It would seem to have been especially ordered by Providence that
the discovery of the two great divisions of the American
hemisphere should fall to the two races best fitted to conquer
and colonize them. Thus the northern section was consigned to
the Anglo-Saxon race, whose orderly, industrious habits found an
ample field for development under its colder skies and on its
more rugged soil; while the southern portion, with its rich
tropical products and treasures of mineral wealth, held out the
most attractive bait to invite the enterprise of the Spaniard.

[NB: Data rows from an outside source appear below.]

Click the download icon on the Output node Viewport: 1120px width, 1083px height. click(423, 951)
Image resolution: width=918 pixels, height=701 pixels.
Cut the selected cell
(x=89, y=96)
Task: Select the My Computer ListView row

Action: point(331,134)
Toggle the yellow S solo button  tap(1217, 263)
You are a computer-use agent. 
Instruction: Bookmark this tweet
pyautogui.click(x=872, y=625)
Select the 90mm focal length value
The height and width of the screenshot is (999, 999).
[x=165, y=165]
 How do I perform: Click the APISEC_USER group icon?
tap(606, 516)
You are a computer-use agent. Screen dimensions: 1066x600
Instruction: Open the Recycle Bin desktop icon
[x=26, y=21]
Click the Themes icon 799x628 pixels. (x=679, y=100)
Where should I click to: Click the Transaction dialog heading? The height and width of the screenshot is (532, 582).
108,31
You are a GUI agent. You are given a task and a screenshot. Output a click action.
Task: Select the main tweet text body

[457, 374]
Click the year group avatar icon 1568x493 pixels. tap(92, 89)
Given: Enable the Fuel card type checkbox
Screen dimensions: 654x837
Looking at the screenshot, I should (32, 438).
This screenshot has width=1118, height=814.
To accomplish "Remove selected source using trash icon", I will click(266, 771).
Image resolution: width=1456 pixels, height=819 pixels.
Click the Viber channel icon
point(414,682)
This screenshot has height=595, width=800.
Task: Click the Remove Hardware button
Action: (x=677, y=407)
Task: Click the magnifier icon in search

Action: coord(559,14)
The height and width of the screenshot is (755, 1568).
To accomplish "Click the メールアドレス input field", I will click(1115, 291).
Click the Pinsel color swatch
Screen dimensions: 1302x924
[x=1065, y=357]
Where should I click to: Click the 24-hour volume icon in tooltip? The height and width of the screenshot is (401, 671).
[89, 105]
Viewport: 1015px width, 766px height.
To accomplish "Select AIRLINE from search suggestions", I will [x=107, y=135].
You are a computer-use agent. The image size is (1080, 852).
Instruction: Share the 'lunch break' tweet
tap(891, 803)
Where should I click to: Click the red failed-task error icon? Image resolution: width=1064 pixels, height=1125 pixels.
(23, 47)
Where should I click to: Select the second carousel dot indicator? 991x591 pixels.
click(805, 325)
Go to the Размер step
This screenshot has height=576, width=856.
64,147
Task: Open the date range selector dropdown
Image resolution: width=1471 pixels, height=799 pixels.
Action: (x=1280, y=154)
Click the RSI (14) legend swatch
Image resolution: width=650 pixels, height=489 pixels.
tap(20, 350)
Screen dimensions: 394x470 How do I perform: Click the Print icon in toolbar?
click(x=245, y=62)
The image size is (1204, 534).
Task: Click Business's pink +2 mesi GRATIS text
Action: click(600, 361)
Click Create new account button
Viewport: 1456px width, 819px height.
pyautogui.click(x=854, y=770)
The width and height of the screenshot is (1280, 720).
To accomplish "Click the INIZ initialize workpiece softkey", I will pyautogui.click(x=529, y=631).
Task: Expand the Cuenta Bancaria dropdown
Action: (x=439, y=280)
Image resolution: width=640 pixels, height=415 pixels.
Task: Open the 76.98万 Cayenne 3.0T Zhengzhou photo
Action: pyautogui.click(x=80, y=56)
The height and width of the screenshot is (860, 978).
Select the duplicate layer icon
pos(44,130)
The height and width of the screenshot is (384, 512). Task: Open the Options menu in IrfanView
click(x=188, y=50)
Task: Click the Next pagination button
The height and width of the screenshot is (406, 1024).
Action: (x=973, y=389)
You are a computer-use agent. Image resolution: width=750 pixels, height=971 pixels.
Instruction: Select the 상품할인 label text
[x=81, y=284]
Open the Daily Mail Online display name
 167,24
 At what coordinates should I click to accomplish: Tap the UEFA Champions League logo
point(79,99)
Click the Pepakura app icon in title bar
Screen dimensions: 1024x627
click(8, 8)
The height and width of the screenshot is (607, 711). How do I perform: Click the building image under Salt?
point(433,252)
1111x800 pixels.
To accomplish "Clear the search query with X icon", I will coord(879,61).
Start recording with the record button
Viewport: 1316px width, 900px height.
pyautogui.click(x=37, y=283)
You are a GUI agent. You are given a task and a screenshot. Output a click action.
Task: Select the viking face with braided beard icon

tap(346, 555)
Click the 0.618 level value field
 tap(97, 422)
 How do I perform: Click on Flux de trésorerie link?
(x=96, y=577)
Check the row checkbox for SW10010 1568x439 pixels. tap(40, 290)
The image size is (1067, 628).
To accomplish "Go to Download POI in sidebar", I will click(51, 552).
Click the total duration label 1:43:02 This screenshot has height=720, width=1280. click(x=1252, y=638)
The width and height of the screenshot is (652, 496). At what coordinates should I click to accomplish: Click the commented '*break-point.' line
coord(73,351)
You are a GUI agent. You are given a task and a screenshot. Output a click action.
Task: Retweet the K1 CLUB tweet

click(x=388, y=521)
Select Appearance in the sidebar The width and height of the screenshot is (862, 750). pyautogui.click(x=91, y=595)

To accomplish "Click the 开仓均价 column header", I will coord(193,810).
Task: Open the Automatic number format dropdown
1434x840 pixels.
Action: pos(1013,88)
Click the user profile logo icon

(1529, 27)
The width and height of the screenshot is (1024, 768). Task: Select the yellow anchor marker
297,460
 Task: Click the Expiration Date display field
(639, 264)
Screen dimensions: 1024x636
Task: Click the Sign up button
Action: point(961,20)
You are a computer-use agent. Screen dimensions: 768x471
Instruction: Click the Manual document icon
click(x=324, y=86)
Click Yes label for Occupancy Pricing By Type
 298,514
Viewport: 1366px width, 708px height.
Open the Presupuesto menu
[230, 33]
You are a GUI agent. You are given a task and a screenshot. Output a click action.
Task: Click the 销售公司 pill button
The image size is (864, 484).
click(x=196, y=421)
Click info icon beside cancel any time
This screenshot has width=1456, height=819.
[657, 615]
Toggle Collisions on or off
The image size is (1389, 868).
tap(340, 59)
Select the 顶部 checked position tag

How different might have been the result, if the bark of Columbus
had taken a more northerly direction, as he at one time
meditated, and landed its band of adventurers on the shores of
what is now Protestant America!
Under the pressure of that spirit of nautical enterprise which
filled the maritime communities of Europe in the sixteenth
century, the whole extent of the mighty continent, from Labrador
to Terra del Fuego, was explored in less than thirty years after
its discovery; and in 1521, the Portuguese Maghellan, sailing
under the Spanish flag, solved the problem of the strait, and
found a westerly way to the long sought Spice-islands of India, -
greatly to the astonishment of the Portuguese, who, sailing from
the opposite direction, there met their rivals, face to face, at
the antipodes. But while the whole eastern coast of the American
continent had been explored, and the central portion of it
colonized, - even after the brilliant achievement of the Mexican
conquest, - the veil was not yet raised that hung over the golden
shores of the Pacific.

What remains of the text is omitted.